-- INPUT MATERIAL follows --

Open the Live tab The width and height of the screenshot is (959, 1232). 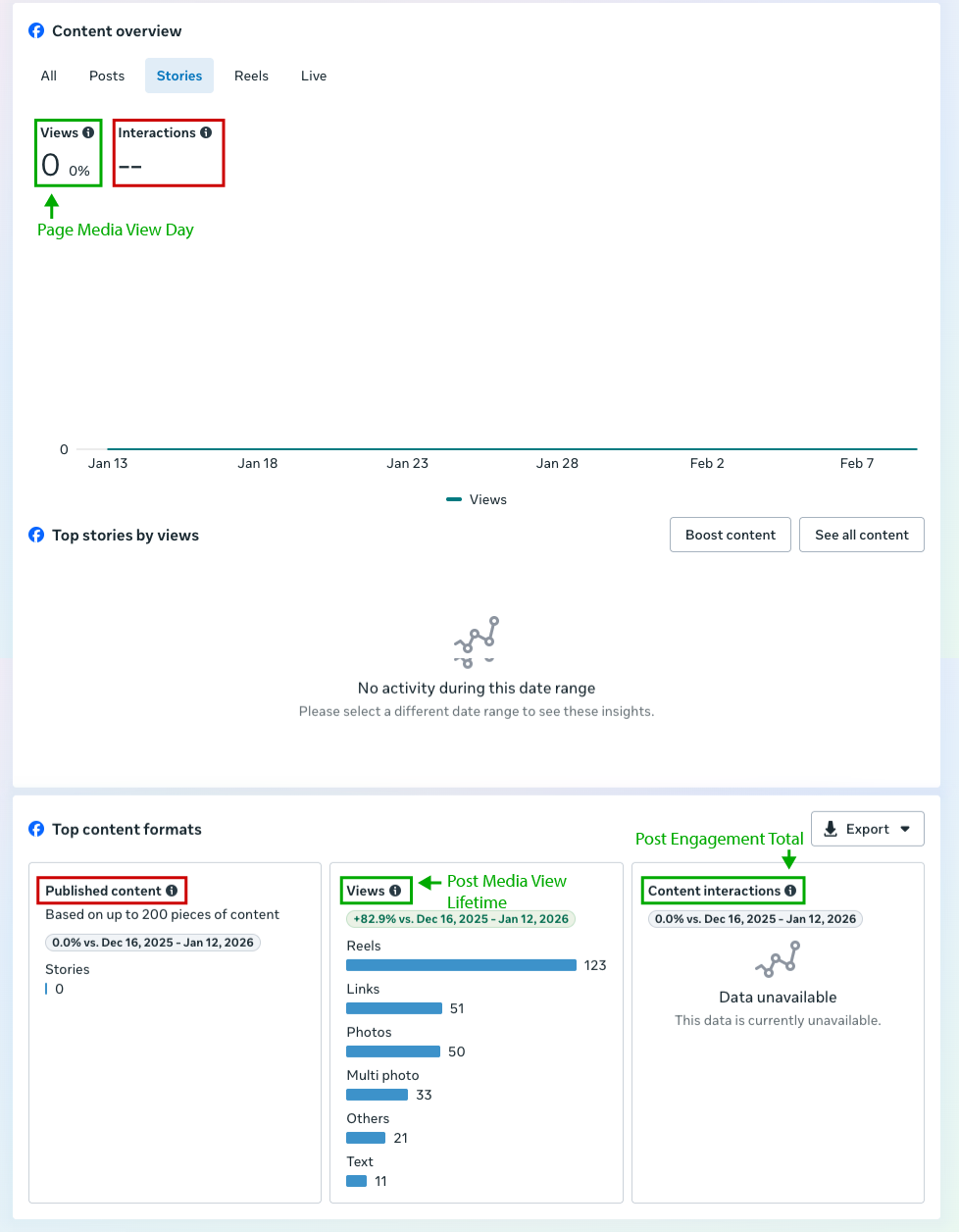click(314, 76)
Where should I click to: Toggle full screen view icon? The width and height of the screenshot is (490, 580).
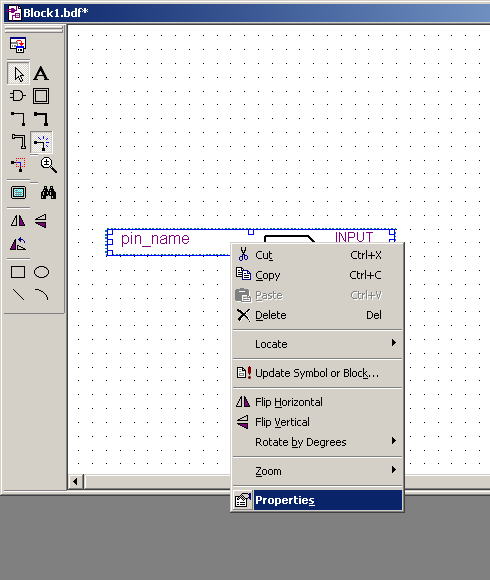tap(18, 193)
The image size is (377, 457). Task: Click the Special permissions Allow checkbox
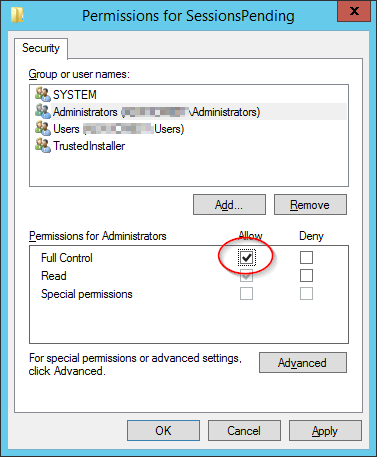pos(246,294)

-- INPUT MATERIAL concluded --

### WORK TASK
Your output should be the lines from the line containing "Where should I" through the last line of the listing above, restated exactly, with no pictures among them.

### SOLVED PROBLEM
Where should I click to: Toggle full screen view icon? The width and height of the screenshot is (490, 580).
tap(18, 193)
The image size is (377, 457). Task: Click the Special permissions Allow checkbox
pos(246,294)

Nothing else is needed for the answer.